Even polling finding a less dramatic shift still shows Hispanics are now migrating across party lines to the GOP.
One reason for this shift seems to be President Joe Biden.
A poll released by Quinnipiac University last month found that just 24% of Hispanic voters approved of Biden's job performance. That followed another Quinnipiac survey from the prior month that found only 26% of Hispanics approved of Biden's performance, while 60% disapproved and 13% said they didn't know or had no opinion.
Biden's approval rating among Hispanics has been below the mid-30s for several months now, according to polling, which has shown they view Biden's handling of immigration and the economy unfavorably.
Jill Biden's speech was meant to combat this shift. So too is an effort by a liberal group bankrolled by Democratic megadonor George Soros to buy 18 Spanish language radio stations across 10 different markets.
This may not help, however, because a key driving factor of this shift toward the GOP is an aversion to the Democratic Party's embrace of far-left ideology, according to Heritage Foundation Senior Fellow Mike Gonzalez.
"A reason progressives dismiss what is taking place is probably that they know that their extreme and irrational ideology is the force driving a political realignment that may rival that which took place in the 1850s, which gave us the Republican and Democratic parties," wrote Gonzalez.
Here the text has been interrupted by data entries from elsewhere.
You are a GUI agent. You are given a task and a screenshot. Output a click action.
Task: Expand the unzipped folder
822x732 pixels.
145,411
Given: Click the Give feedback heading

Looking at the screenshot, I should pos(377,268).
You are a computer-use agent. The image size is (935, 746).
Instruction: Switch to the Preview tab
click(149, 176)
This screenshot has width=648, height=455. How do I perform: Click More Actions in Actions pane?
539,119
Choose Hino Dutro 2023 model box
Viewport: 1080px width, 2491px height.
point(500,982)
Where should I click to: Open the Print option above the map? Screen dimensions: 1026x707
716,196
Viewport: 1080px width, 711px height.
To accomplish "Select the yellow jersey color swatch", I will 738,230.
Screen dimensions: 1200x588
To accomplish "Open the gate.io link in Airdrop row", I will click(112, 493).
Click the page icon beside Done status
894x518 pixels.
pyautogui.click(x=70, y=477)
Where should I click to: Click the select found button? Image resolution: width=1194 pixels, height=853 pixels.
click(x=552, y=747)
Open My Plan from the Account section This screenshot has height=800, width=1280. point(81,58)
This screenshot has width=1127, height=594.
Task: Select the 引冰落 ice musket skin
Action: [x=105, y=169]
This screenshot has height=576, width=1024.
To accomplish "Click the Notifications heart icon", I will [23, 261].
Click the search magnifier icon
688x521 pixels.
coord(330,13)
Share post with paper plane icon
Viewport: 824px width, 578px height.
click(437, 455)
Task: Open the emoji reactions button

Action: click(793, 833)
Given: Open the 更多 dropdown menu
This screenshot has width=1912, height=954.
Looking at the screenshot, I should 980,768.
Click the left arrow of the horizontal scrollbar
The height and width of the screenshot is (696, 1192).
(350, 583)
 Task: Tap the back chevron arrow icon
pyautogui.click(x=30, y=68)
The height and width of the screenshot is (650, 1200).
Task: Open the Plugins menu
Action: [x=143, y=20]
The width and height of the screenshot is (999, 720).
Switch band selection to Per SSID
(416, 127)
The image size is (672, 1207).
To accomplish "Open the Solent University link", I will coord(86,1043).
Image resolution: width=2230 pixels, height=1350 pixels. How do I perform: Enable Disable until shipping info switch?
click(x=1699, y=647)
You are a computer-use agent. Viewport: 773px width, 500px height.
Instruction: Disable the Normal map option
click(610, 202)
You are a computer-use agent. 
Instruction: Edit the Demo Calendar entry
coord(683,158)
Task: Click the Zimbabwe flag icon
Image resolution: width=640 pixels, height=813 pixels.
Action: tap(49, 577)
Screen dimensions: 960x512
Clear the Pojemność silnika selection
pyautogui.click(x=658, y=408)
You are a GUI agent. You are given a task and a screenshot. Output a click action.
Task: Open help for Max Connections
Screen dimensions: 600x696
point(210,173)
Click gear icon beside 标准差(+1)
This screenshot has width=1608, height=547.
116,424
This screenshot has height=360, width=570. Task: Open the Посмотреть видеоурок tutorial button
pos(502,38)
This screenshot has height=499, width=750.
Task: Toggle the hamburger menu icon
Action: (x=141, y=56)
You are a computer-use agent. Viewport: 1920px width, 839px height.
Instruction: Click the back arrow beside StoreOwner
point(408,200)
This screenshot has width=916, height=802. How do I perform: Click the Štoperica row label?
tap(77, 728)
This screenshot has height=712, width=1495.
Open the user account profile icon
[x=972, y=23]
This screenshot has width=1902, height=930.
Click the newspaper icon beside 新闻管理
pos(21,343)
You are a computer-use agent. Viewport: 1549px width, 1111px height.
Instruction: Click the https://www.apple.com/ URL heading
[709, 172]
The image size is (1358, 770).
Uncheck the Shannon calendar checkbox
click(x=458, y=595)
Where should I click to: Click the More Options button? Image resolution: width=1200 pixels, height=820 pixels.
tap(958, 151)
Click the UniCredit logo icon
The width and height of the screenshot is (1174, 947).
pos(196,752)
One example where a clash of values has been evident is with the term "Latinx," an attempt by left-wing progressives to refer to Latinos with gender-neutral terminology. Polling shows most Hispanics and Latinos don't like to be called Latinx and a significant number are "offended" by the term.
"It couldn't be a starker contrast between Republicans and Democrats as we engage and do outreach to minority voters, and specifically the Hispanic community," GOP Communications Director Danielle Alvarez told the Hill.
Hispanic Democrats in Congress outnumber Republicans four to one, but the National Republican Congressional Committee says it has recruited a total of 102 Hispanic candidates in this cycle.
The GOP is hoping a decent number of those recruits will join Flores on Capitol Hill following the midterm elections in November — especially if Democrats continue to have highly publicized gaffes and attack Hispanic Republican women.
The Congressional Hispanic Caucus, an organization comprised of dozens of Democratic lawmakers of Hispanic descent, didn't immediately respond to a request for comment.